Nehemiah Dominick

Visiting PhD Student

Nehemiah Dominick was a PhD student at the University of Western Cape, in Cape Town, South Africa. He is an enthusiastic and self-driven petroleum geoscientist. Nehemiah has extensive capabilities in reservoir modeling, seismic interpretation, reservoir characterization, petrophysical analysis. 

Nehemiah visited PetroLab as part of an exchange fellowship allowing distinguished PhD student to visit a peer laboratory for a year. Nehemiah graduated from the University of Western Cape in December 2023 following a research mentored by Dr. Mimonitu Opuwari. He is currently a visiting scientist in Total (France).

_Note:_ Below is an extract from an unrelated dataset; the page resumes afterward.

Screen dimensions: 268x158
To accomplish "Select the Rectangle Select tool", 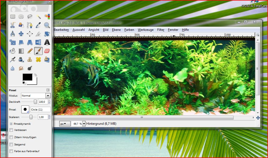I will [13, 17].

Nehemiah is a globe trotter, who enjoys sports and travels. 

Research

Sandstone reservoirs from the central Bredasdorp Basin, offshore South Africa


The primary purpose of this study is the use of core data to produce a conceptual geological flow zonation scheme that will be combined with production data for a flow scheme for the gas bearing sandstone reservoirs in the Bredasdorp Basin offshore South Africa. The workflow presented here follows through from establishing a geological framework that allows for the definition of facies to the evaluation of three unique rock type classification methods. The integration of the methods with fluid saturation results was successful for the identification of speed zones due to the close agreement observed. The results revealed eight speed zones, classified as high, moderate, low and very low- speed zones. The high-speed zones are comparable to facies A, and the very low- speed zone to facies C and D. One high, two moderate, four low, and one very low- speed zones were identified, with high-speed zone belonging to well PA1. Facies C provides sand-sand contacts allowing the transfer of flow between the moderate zones. The flow unit speed plays a significant role in the segregation of high speed from moderate speed zones. The high and moderate zones show average permeability values greater than 190mD, associated with medium to coarse grain sandstone. Conversely, the very low- speed zone is fine-grained sandstone with low permeabilities (<5mD). The gas column is within the low to high speed zones. A low- speed zone of the same feature identified in well PA2 and PA3 will be investigated further to know the lateral extend.